Blues

Pour jouer, il y avait dix mots, à la librairie Mots et Merveilles. Et comme l’usage le veut, avec dix mots, il fallait écrire une histoire! 

Voici les mots du soir: 

anacrouse – assoupissement – ragaillardi – opercule – mordoré – message – végétarien – éberlué – chanfreiner – décompenser.


Sa contrebasse semble dormir à côté de lui, et dans le silence de la nuit finissante, le jeune musicien croit percevoir la respiration lente du bois et des cordes de l’instrument. C’est comme l’anacrouse de la mélodie bleue du jour qui s’annonce, il se dit.

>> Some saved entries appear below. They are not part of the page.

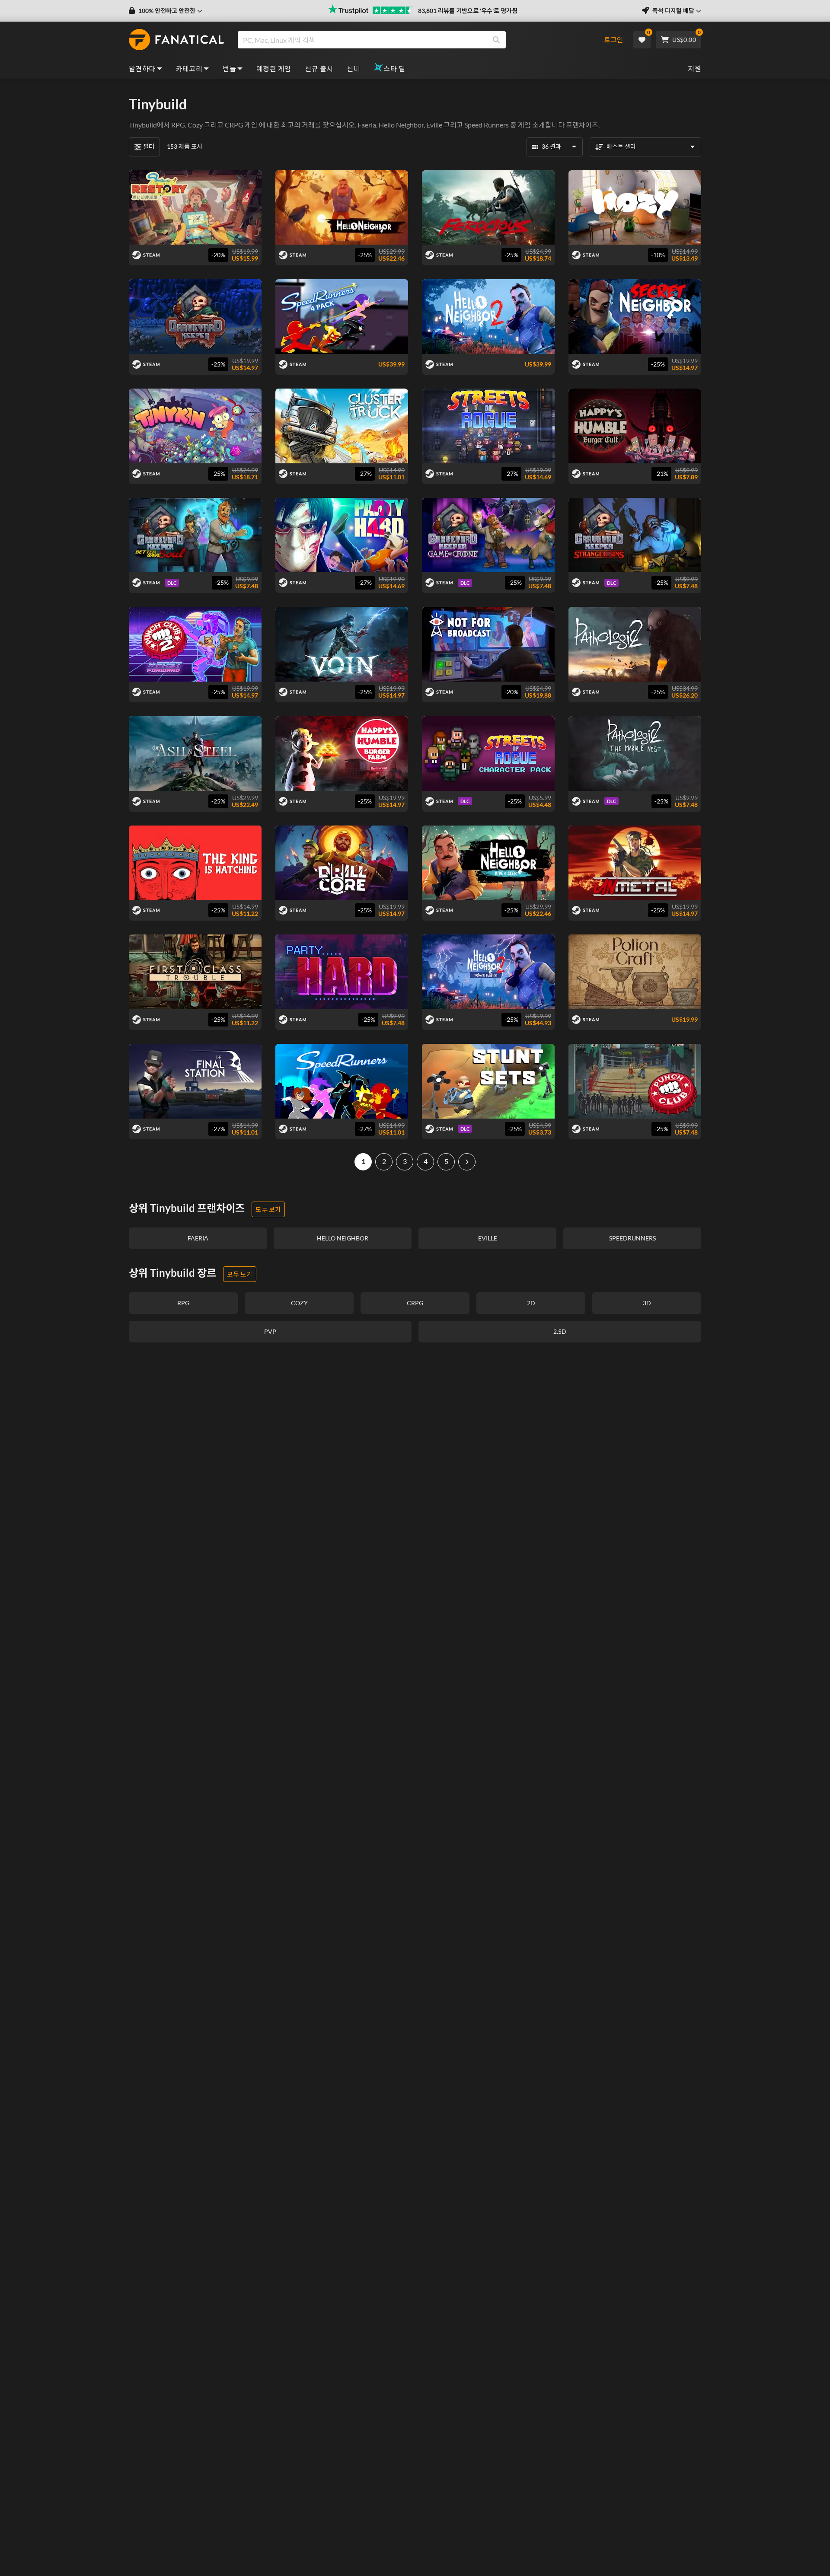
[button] (165, 11)
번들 (229, 68)
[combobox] (416, 39)
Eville (434, 125)
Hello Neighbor (401, 125)
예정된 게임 (273, 68)
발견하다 (142, 68)
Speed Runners (486, 125)
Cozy (195, 125)
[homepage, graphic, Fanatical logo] (176, 40)
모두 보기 (268, 1209)
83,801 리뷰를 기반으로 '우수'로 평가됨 (467, 10)
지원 (694, 68)
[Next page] (467, 1161)
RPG (178, 125)
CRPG (234, 125)
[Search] (496, 39)
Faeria (367, 125)
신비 (353, 68)
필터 (148, 146)
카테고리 (189, 68)
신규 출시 (319, 68)
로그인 (613, 39)
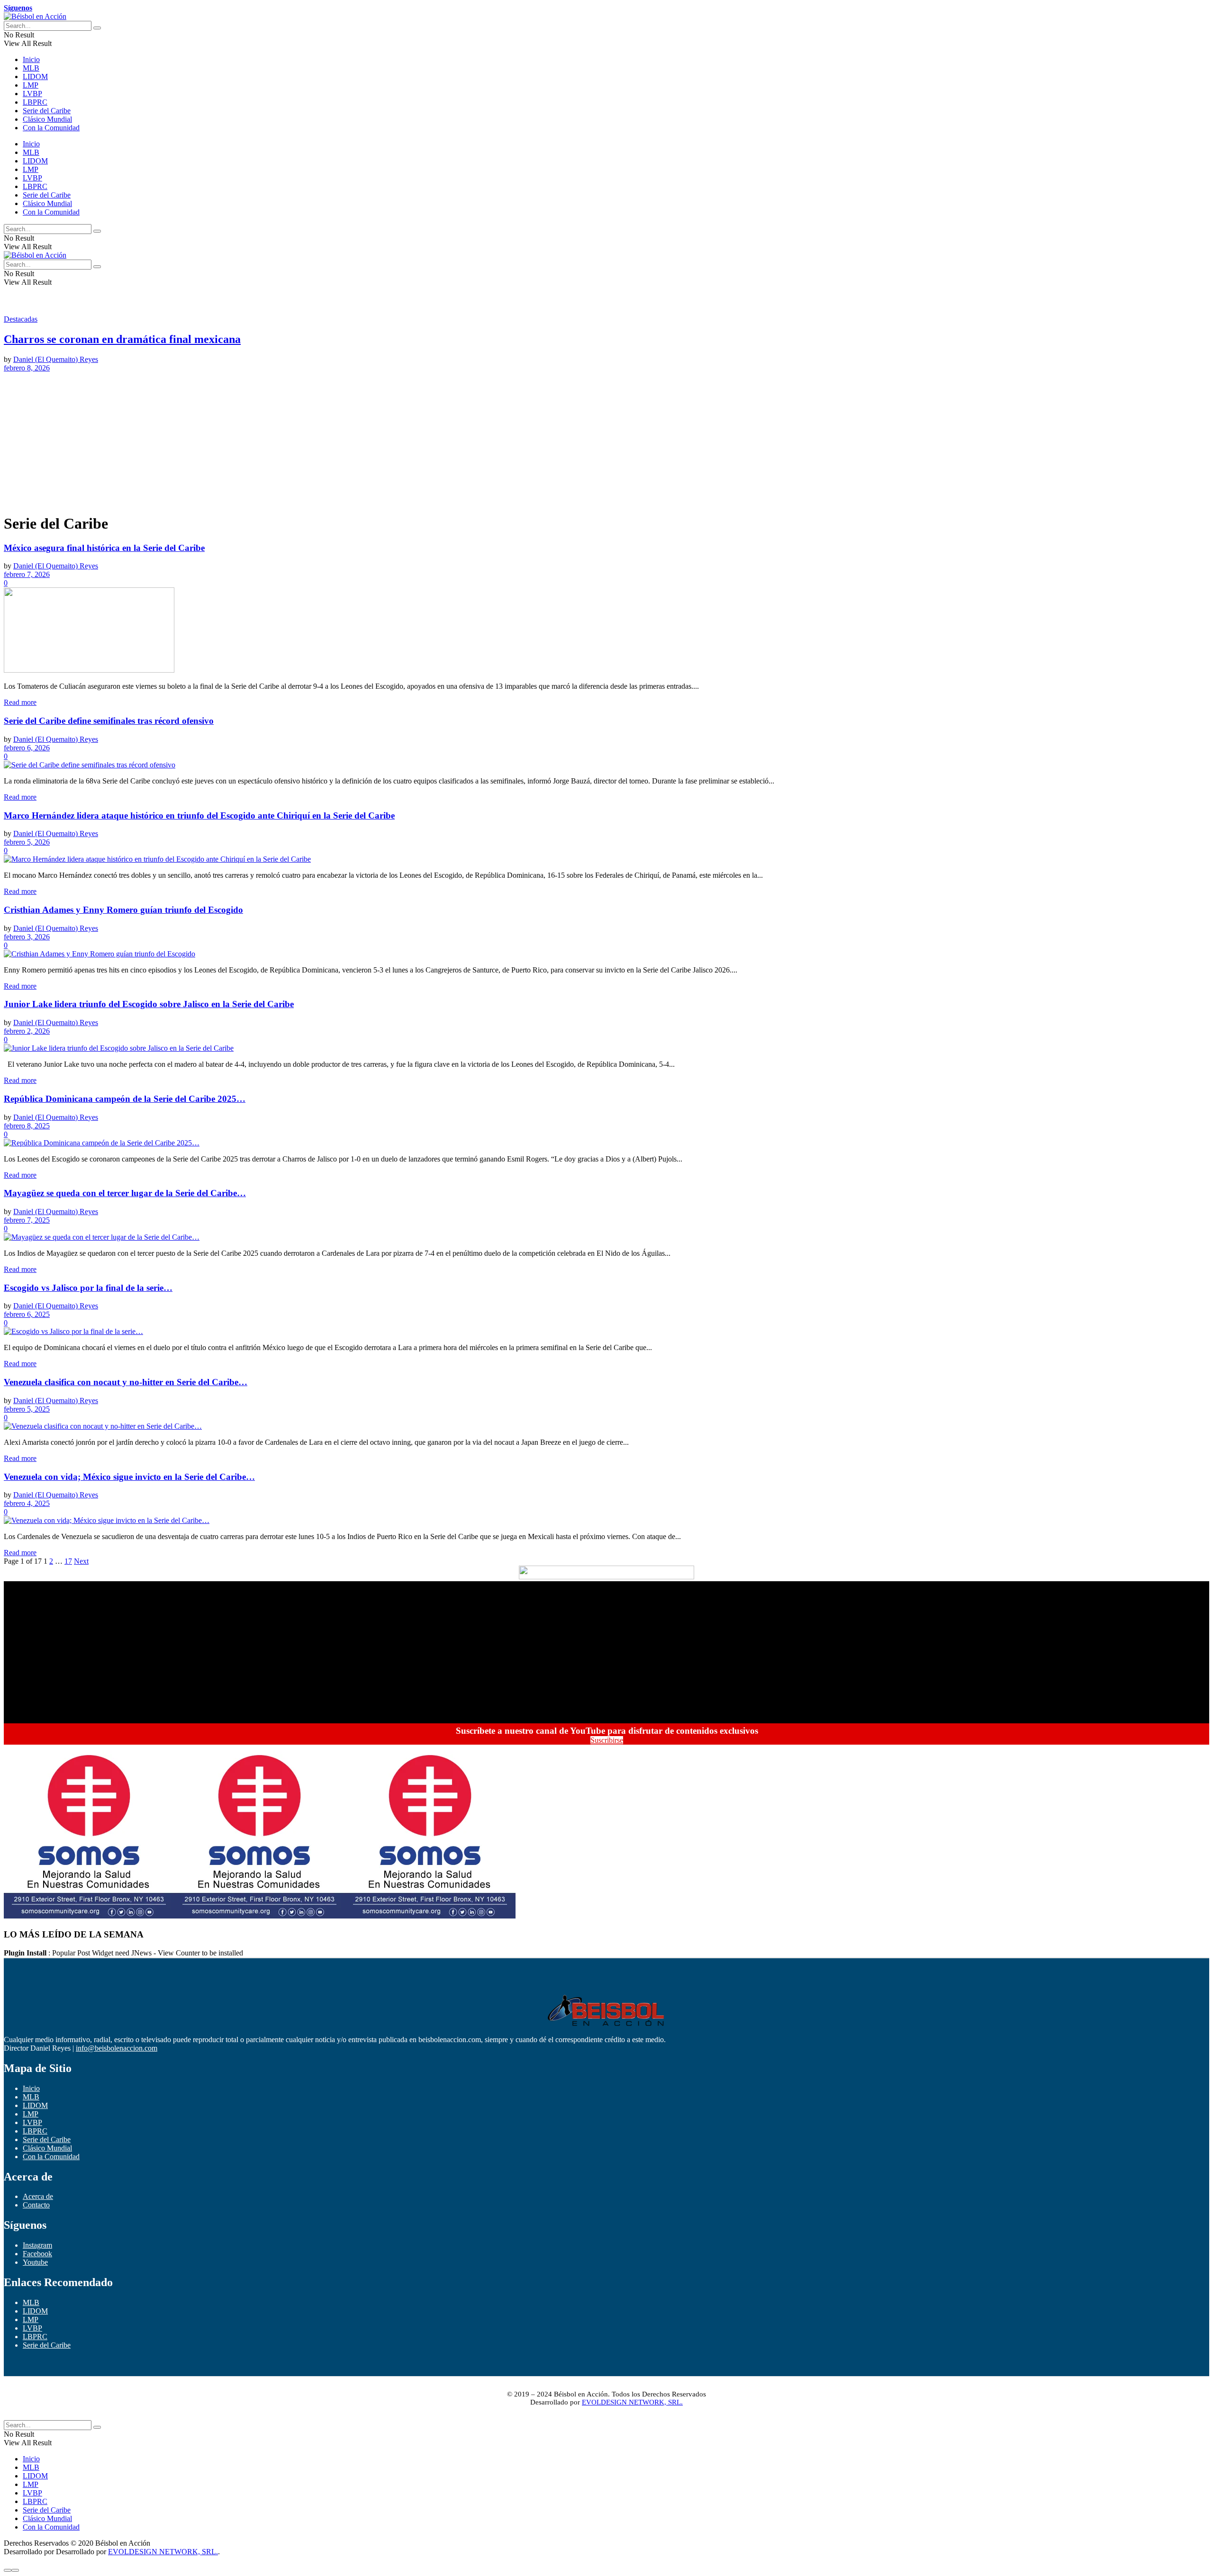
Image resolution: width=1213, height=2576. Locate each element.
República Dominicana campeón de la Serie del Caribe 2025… (124, 1099)
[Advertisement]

Lui n’a pas cédé au moindre assoupissement. Dans le fauteuil au tissu mordoré, il contemple la nuit. La fenêtre est l’opercule sacrée qui le relie au monde. Après, il y aura des heures de studio, des heures dans la boîte à musique. Ca l’angoisse, ça. L’homme, dans son costume années quarante à peine élimé aux coudes, se sent un peu ragaillardi par la beauté des arbres nus dont les ramures noires découpent le ciel de lune. Ca lui fait presque mal, aussi, que ce soit si beau dehors. Ca lui fait mal parce qu’il va jouer dans une boîte toute la journée, et qu’il y aura toujours le gamin qui viendra lui apporter un sandwich au jambon et qui repartira avec, encore, l’air un peu éberlué parce qu’il ne comprendra pas le message, cette fois-ci non plus, il est végétarien, lui. Les animaux ils les aime vivants et libres, mais ça, le petit môme qui apporte les repas, il n’a pas l’air de comprendre. Peut-être qu’on lui a chanfreiné le cerveau avec la télévision quand il était petit – ou avec autre chose, d’ailleurs – et que du coup, il ne retient plus rien.

Le ciel devient rose maintenant. Les étoiles cessent de régner et le musicien empoigne la contrebasse endormie. Il sort de ses pensées. Il va jouer bientôt dans la boîte qu’il déteste, et ça le tuera parce que ce ne sera jamais assez bien, jamais, mais il y aura contre lui ce grand corps de bois et sa belle voix prendra tout l’espace, toute sa tête, son cœur, sa chair, et ça, ça l’empêchera toujours de décompenser.